Qu’Allah fasse preuve de miséricorde et de pardon à son égard, qu’Il exalte son rang, qu’Il accorde la patience à sa femme et à ses enfants, et qu’Il leur permette de perpétuer ses actions pieuses. 

La deuxième prière funéraire sera celle du Professeur Munawar Shamim Khalid, fils de Sheikh Mahboob Alim Khalid, qui décéda le 16 février dernier à Rabwah à l’âge de 81 ans. Inna lillahi wa inna ilaihi raji’oun. Comme je l’ai mentionné, son père était Sheikh Mahboob Alim Khalid, qui était le premier proviseur et professeur du Lycée T.I. Le troisième Calife l’avait nommé Nazim Bait-ul-Maal Amad, il occupa cette fonction pendant une très longue période. Ensuite le quatrième Calife l’a nommé président de l’Anjuman Ahmadiyya. Shamim Khalid est son fils aîné. Il laisse derrière lui sa deuxième épouse Shahida Munawar Shamim, et son fils Khalid Anwar qu’il a eu de sa première épouse, et qui réside actuellement au Canada. En 1964, lorsque le troisième Calife était le proviseur du lycée et président de l’Anjuman Ahmadiyya, il avait annoncé le Nikah de Munnawar Shamim Khalid dans la mosquée Mubarak, et à cette occasion Hazrat Mirza Nasir Ahmad, troisième Calife, avait également dit : « Le Professeur Munawwar Shamim Khalid qui est le fils de mon très proche ami Professeur Mahboob Alim Khalid, m’est aussi cher que mes propres fils. » Le troisième Calife était très proche de son père. Il a servi au sein de la section centrale du Majlis-e-Ansarullah pendant 28 ans. Tant que les lycées n’ont pas été nationalisés, il a enseigné au lycée T.I., je pense que même lorsqu’il a été nationalisé, il a passé la majorité de son temps dans le lycée de Rabwah. 

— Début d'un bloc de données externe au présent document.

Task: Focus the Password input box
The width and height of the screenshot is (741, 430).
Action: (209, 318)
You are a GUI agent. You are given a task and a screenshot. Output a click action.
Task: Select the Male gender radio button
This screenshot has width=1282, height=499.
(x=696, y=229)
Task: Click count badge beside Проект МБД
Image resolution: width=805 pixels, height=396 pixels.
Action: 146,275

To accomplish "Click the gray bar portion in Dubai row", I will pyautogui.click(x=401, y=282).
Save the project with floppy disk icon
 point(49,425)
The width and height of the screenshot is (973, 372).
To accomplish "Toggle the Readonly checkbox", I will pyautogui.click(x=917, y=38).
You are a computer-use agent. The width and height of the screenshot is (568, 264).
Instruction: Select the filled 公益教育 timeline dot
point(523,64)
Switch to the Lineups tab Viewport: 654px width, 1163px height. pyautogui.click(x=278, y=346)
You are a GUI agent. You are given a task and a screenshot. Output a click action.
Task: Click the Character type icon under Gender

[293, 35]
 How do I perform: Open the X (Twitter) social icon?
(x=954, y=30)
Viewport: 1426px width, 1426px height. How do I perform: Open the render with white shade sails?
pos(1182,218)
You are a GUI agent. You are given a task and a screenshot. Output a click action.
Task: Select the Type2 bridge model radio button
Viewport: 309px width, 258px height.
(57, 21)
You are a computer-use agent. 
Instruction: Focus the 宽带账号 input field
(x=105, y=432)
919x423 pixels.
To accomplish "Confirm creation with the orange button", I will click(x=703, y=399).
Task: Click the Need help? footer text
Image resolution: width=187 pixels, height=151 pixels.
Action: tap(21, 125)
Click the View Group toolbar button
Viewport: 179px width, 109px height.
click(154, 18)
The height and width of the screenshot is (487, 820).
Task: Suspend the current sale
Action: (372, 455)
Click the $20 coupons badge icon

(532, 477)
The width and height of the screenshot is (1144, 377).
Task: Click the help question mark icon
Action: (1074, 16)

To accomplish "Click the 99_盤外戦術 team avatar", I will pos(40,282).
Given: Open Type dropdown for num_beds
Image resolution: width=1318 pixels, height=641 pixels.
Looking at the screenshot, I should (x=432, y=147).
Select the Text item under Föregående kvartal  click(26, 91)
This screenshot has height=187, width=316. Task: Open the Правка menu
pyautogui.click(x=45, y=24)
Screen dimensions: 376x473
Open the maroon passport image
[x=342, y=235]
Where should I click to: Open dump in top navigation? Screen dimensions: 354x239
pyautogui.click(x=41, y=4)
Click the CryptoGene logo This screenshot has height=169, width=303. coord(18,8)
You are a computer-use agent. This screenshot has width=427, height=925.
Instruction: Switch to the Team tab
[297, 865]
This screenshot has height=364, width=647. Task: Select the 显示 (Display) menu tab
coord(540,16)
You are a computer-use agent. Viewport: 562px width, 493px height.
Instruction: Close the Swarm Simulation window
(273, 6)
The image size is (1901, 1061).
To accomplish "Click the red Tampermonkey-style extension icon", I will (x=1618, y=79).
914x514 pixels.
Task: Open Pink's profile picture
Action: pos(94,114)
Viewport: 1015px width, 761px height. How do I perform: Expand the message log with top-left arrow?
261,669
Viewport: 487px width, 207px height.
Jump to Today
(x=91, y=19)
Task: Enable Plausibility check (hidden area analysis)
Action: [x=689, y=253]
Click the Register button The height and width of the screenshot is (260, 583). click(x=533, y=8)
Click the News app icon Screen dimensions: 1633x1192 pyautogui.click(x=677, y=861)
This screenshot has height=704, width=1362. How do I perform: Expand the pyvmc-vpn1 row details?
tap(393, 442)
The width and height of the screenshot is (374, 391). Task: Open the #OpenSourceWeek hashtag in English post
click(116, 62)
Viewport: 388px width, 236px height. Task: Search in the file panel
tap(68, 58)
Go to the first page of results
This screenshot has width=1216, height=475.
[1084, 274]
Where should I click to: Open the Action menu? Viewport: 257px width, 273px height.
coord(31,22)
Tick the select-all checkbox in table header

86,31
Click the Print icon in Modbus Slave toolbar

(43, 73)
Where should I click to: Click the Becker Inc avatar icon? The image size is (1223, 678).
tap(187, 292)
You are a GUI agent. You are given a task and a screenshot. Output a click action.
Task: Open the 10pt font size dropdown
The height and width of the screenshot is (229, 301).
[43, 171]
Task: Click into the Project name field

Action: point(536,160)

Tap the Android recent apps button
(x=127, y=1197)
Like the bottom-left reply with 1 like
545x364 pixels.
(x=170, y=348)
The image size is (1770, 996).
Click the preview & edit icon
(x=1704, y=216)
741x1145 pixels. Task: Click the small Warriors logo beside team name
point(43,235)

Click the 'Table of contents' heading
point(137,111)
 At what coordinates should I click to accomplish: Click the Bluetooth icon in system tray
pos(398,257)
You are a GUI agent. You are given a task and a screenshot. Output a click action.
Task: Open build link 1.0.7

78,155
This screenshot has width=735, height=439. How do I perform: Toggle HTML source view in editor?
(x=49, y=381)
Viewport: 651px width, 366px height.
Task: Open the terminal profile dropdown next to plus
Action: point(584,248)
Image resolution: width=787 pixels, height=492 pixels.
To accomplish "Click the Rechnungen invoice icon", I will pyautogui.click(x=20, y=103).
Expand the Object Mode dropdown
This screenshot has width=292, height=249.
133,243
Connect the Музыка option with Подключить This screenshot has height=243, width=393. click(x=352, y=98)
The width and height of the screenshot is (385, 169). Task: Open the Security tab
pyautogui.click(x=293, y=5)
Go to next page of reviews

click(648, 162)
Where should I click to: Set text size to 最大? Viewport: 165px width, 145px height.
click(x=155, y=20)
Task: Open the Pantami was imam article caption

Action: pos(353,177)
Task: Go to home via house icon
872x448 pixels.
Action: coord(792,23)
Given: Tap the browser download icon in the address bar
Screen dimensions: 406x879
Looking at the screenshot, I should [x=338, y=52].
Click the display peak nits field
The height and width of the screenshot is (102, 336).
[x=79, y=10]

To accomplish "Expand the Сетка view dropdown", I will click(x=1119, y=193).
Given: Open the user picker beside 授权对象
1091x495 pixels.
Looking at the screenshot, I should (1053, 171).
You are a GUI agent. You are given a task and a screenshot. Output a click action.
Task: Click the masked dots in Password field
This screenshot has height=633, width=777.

J’ai déjà mentionné qu’il était le fils de Mahbood Alim Khalid, son grand-père était Maulvi Farzand Ali, qui était l’ancien Imam de la mosquée de Londres, et qui a également servi en tant que Nazir Bait-ul-Maal. La deuxième épouse de Munawar Shamim Khalid, Madame Shahida écrit : « Munawar Shamim Khalid possédait de nombreuses qualités. Sa plus grande qualité était son grand amour pour le Califat ainsi que son obéissance. Il écoutait les sermons avec une grande attention, et en tirait les points importants. Il jeûnait et priait régulièrement, et était également régulier dans la prière de Tahajjud, et faisait régulièrement les cinq prières quotidiennes en congrégation. Lorsqu’il ne pouvait se rendre à la mosquée en raison de sa maladie, cela l’affectait beaucoup, et il disait souvent : « Je ne peux me rendre à la mosquée. » 

Il a fait preuve de beaucoup de patience et de courage durant sa maladie et jamais ne s’en était-il plaint. Il disait toujours : « Alhamdou lillah ». Le fait de servir dans la voie de la religion avec sincérité, fidélité et efforts faisait partie de ses grandes qualités. Il travaillait discrètement. C’était une personne bienveillante, fidèle, et qui s’adressait aux autres d’une façon aimante. Lorsqu’il enseignait au lycée, j’avais également été parmi ses élèves pendant un temps. Par la suite, quand je suis devenu Amir local et superviseur général, il était très respectueux à mon égard : il ne m’a jamais fait ressentir que j’étais jadis son élève. 

Il était très obéissant envers le Califat et envers les responsables hiérarchiques de la communauté. Sa relation après que je sois devenu Calife était également remarquable. Qu’Allah fasse preuve de pardon et de miséricorde à son égard, qu’Il l’élève parmi ses bien-aimés, et qu’Il permette à ses proches de perpétuer ses actions pieuses. Après la prière du Joumou’ah je vais Incha Allah diriger la prière funéraire de ces deux personnes en l’absence des corps.